▸ **Source excerpt**:
# Fund Raising Idea!



## Bronco (Aug 12, 2002)

New Idea- Today I was reading an article about the last 8 one room schoolhouses in the state and how some people in ND government want them closed. :evil: The people of these communities really want to keep them open and look at this as another example of city folks forcing things on them. They would have to bus their kids to schools over an hour away and I dont blame them for being upset.

Then it hit me- we are always talking about how we care about our rural communities-what if we took a pro-active approach and did some fund raising to help these schools. This would be a call for Chris H. and whether or not he approves of this- but what if the Nodakoutdoors members formed a group of people in different parts of the state to do some fund raising. We could use the money to help support projects that are important to rural areas? If we made sure that our recipients knew that this is part of a Sportsmans Group (as we are), it might go a long way in helping restore the image of the Free Lance Hunters. We would be helping them support traditions that are important to them, while making them aware of how important hunting traditions are to us. This school(s) project could be the first of many! It is important to this rural community-why not help save it? Maybe if we (city folk) used our wit and connections to raise some serious cash-the mindset of rural ND may change if they ACTUALLY saw us trying to help?? What if we raised funds to help family farmers hurt by the drought? Maybe send food/money or gift certificates. We could probably get a lot of donations from city businesses? Imagine being a family farmer (who allowed access to free lance hunters) and 2 days before Christmas you get a $25.00 or $50.00 gift certificate for fuel from the local Cenex, (or some other appreciation gift-such as a Christmas turkey), courtesy of the No Dak Outdoors Sportsman Association. I realize it is not alot-but it would go a long ways towards showing rural ND that we CARE and want to HELP. More of a you scratch my back-I scratch yours sort of thing and maybe we can scratch these "guides" right out of ND-(sorry just wishful thinking)  I think it would go a lot further in restoring some level of trust amongst rural communities in ND, but it is a start. It may take 5-7 years before we see a mindset start to change-however if we do something now I may live to see some positives changes?

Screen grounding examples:
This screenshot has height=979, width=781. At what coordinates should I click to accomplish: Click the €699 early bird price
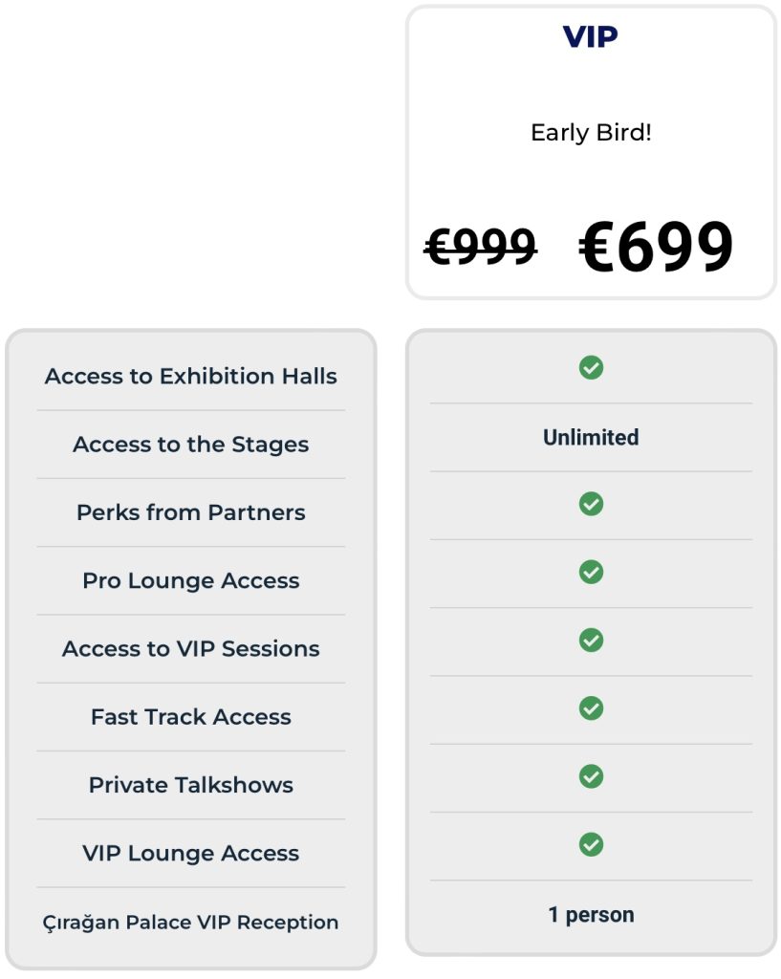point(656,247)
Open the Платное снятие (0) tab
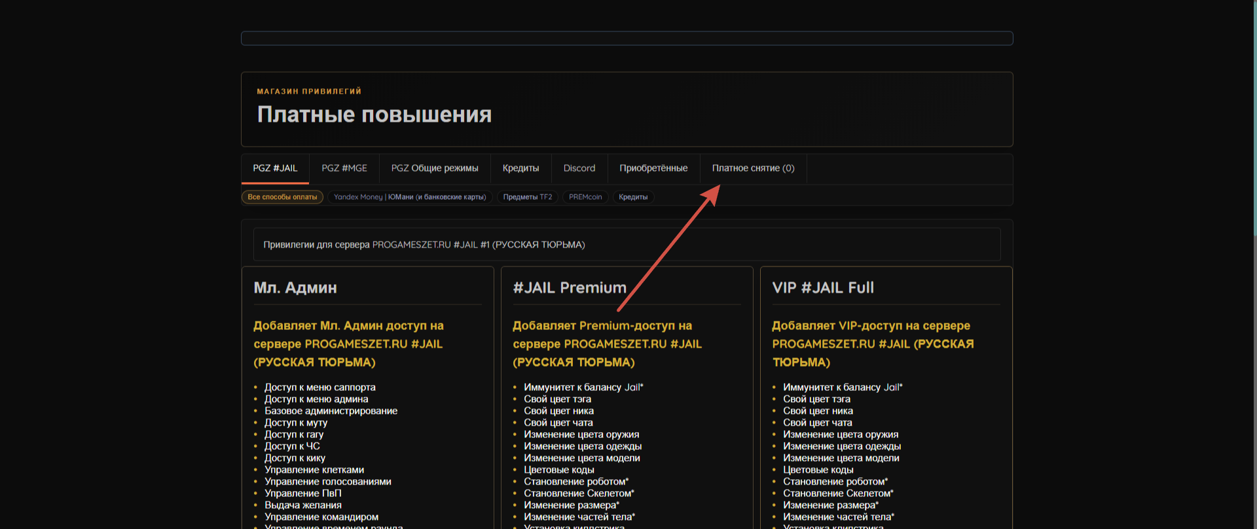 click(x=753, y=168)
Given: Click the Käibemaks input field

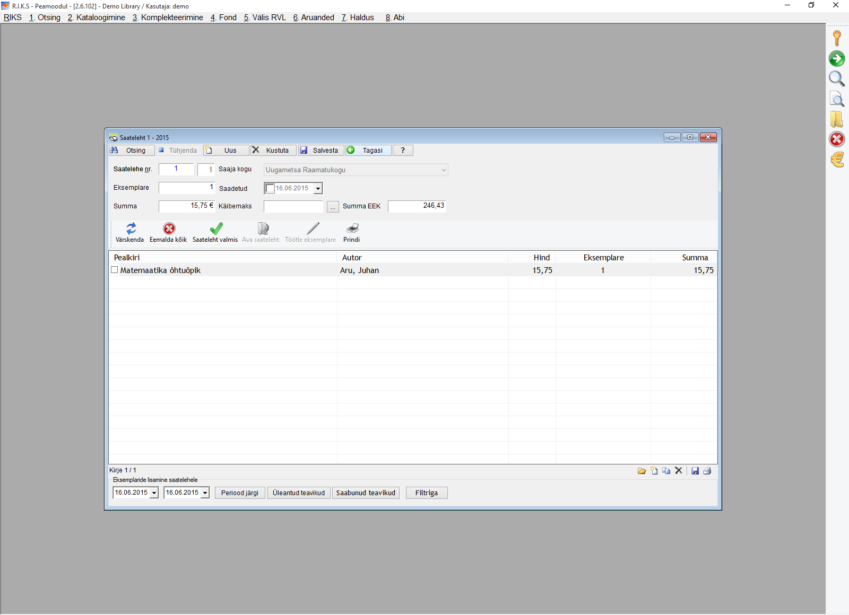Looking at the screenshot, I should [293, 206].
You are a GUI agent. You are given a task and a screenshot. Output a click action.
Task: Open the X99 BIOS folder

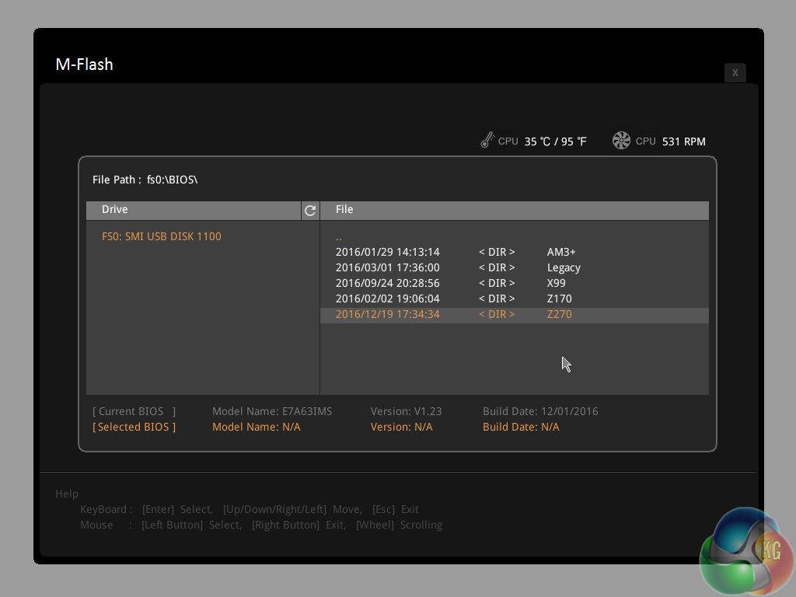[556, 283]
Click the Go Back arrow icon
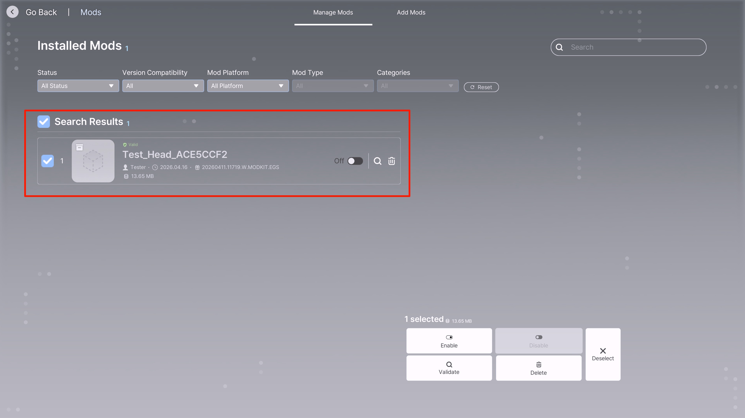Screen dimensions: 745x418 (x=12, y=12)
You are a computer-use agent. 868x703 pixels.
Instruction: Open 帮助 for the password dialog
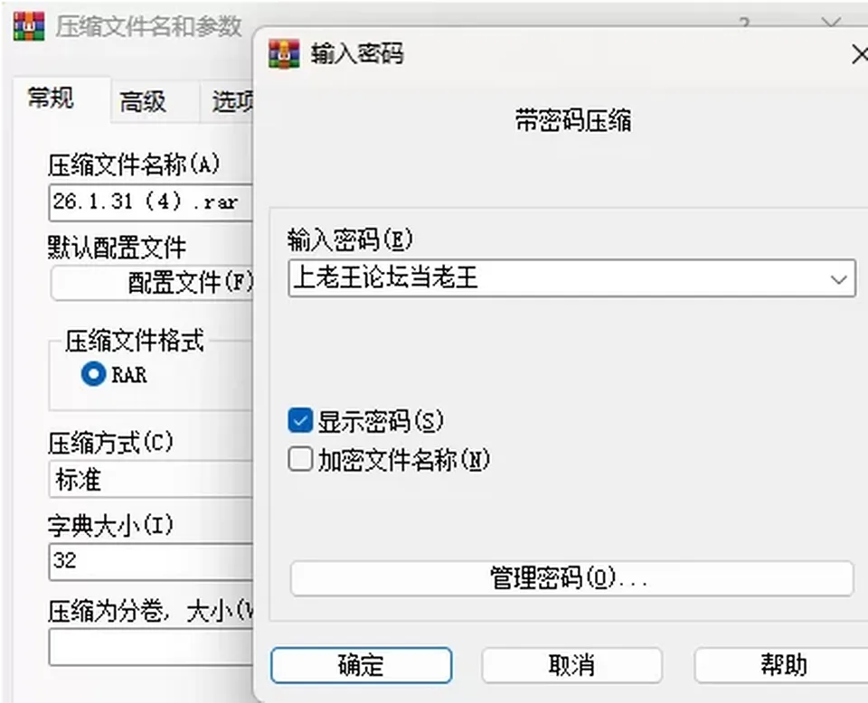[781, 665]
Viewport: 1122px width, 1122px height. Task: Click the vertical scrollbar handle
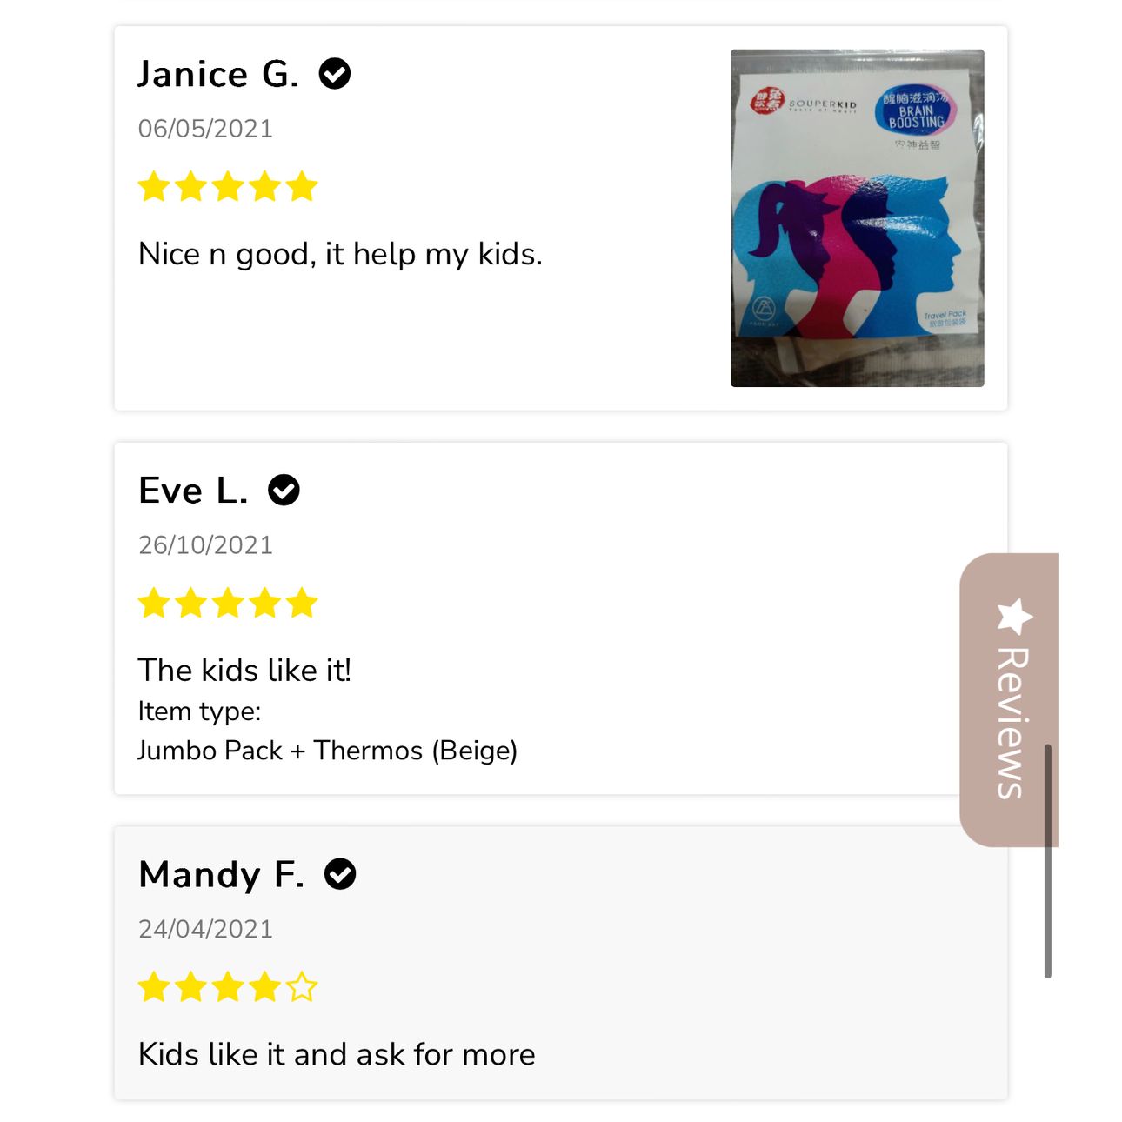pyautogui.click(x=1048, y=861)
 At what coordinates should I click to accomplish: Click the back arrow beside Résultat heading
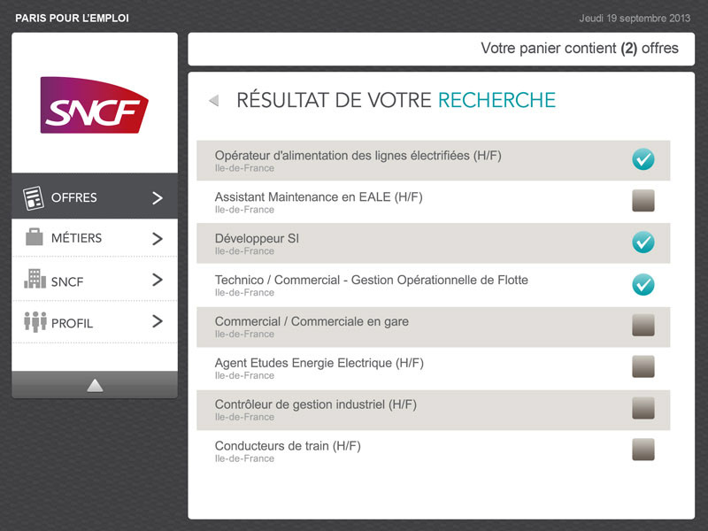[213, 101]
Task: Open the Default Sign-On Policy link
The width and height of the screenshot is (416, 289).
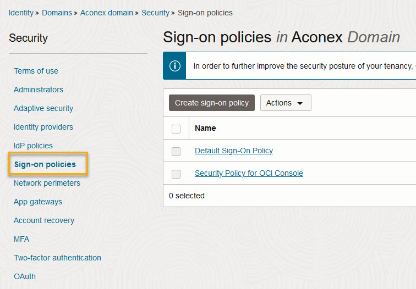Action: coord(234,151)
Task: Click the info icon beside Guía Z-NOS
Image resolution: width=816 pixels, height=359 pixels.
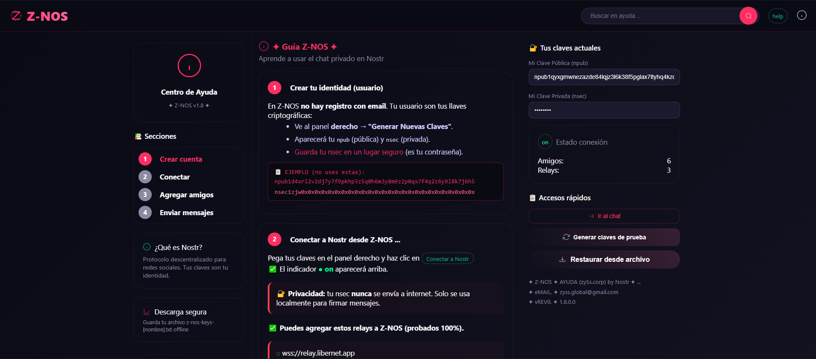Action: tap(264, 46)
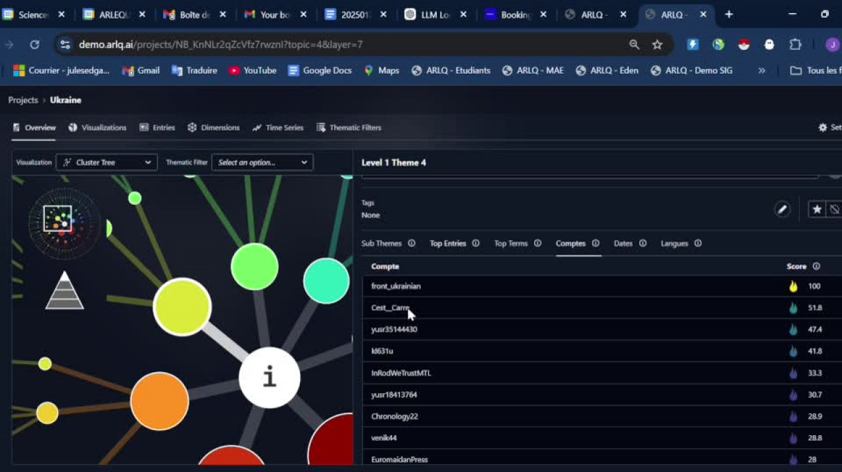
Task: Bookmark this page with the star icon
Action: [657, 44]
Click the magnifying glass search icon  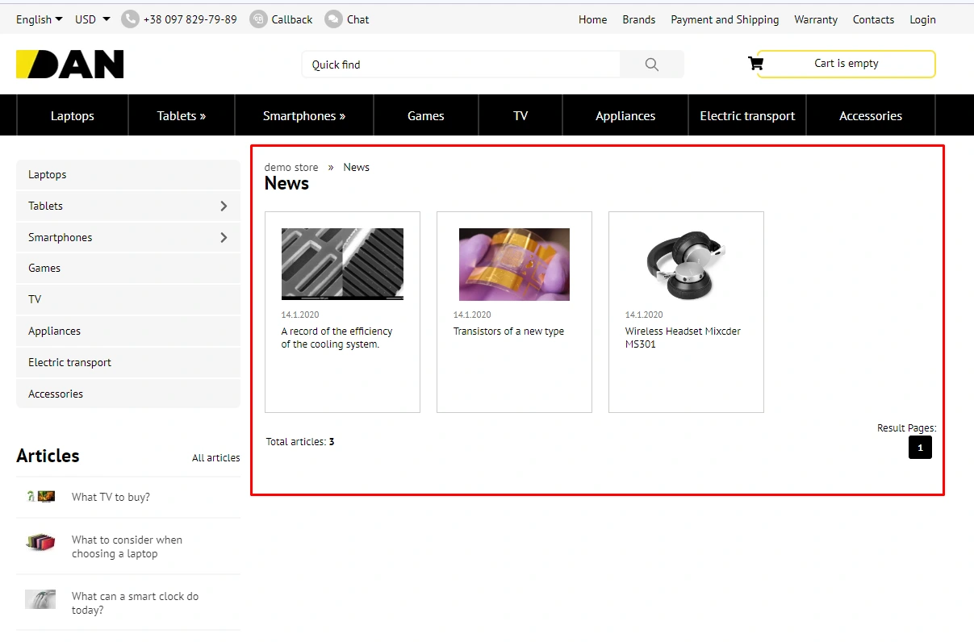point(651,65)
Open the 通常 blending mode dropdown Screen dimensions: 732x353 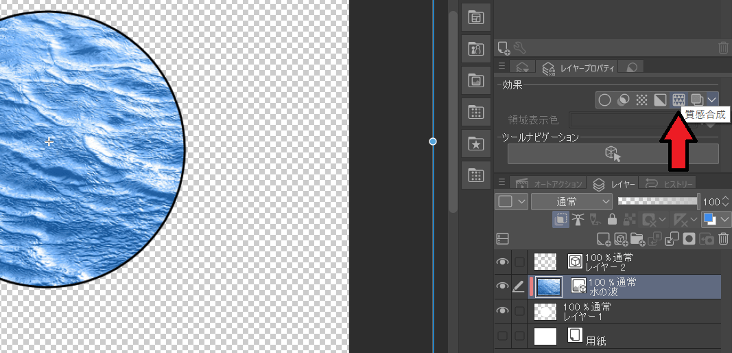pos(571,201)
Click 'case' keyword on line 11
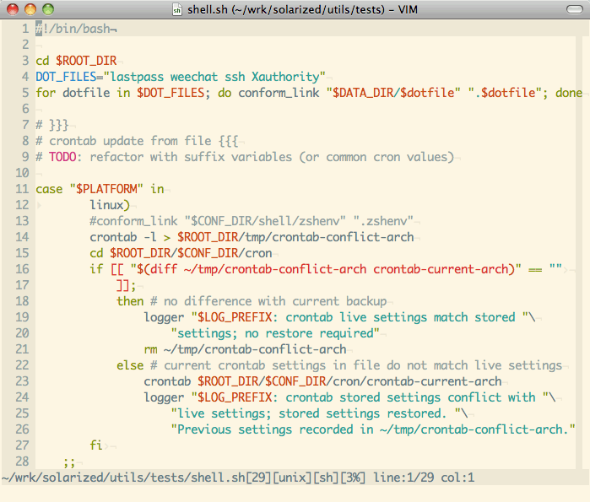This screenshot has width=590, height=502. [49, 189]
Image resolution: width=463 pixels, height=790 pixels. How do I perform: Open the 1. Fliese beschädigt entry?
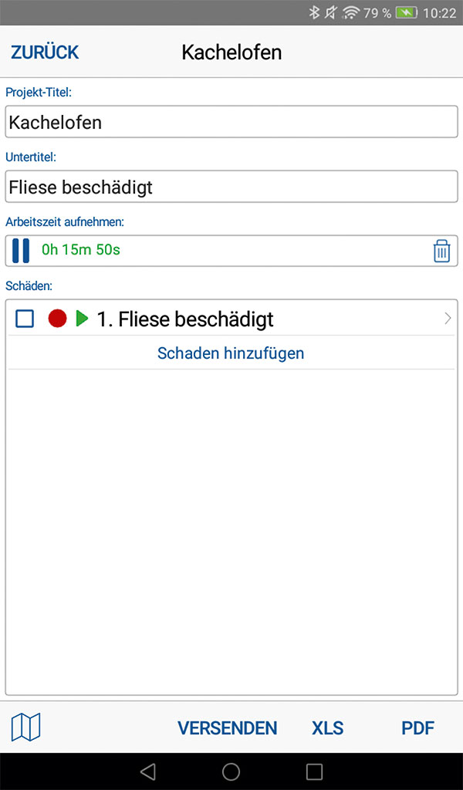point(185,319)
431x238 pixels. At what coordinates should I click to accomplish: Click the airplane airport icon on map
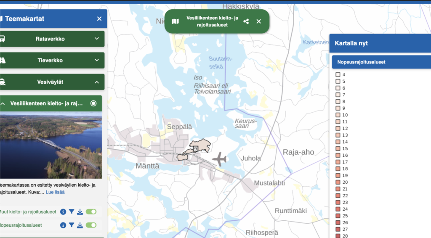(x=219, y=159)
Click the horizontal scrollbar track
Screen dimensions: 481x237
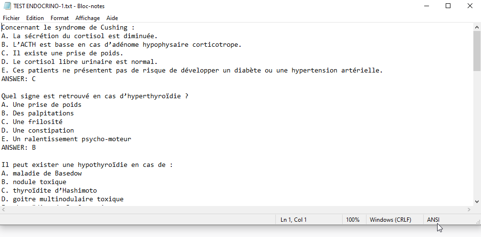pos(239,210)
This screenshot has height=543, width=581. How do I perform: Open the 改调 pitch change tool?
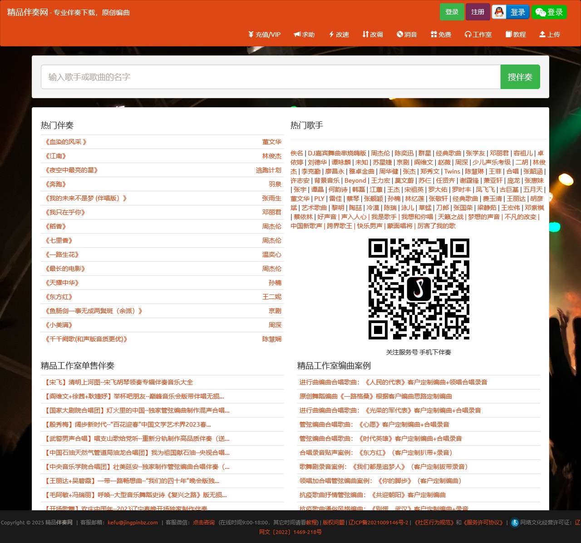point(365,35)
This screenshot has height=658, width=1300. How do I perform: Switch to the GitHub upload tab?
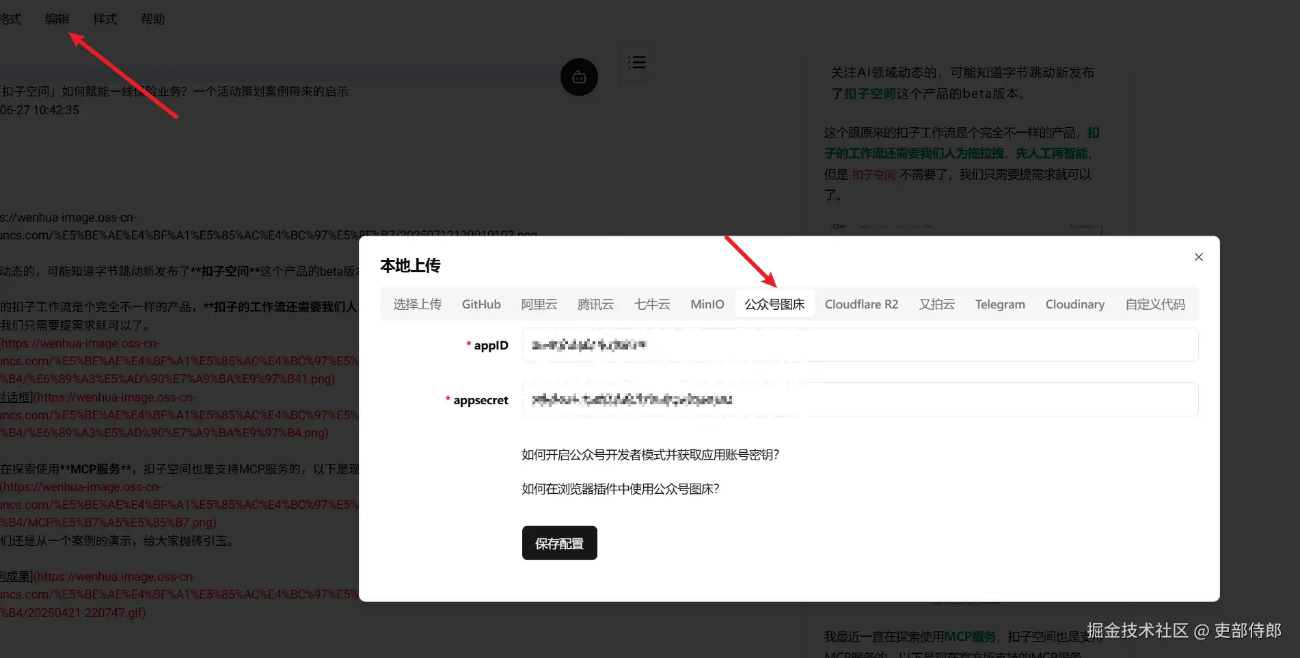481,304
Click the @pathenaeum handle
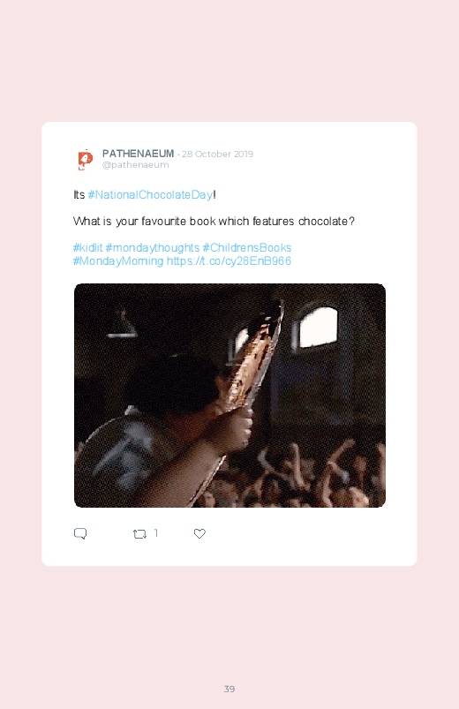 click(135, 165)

▸ **Exercise set**:
1. Please repeat the fund-raising post between "## Bronco (Aug" and "for being upset.", inclusive.
2. For each statement, answer yes or no according to the fund-raising post, and quote the words from it that decide the answer. (a) The article concerned the last 8 one room schoolhouses in the state. (b) Without these schools, the children would be bused to schools over two hours away. (c) The writer expects the rural mindset to begin changing within a year.

▸ **Solved problems**:
1.
## Bronco (Aug 12, 2002)

New Idea- Today I was reading an article about the last 8 one room schoolhouses in the state and how some people in ND government want them closed. :evil: The people of these communities really want to keep them open and look at this as another example of city folks forcing things on them. They would have to bus their kids to schools over an hour away and I dont blame them for being upset.

2.
(a) Yes: "the last 8 one room schoolhouses in the state"
(b) No: "bus their kids to schools over an hour away"
(c) No: "It may take 5-7 years before we see a mindset start to change"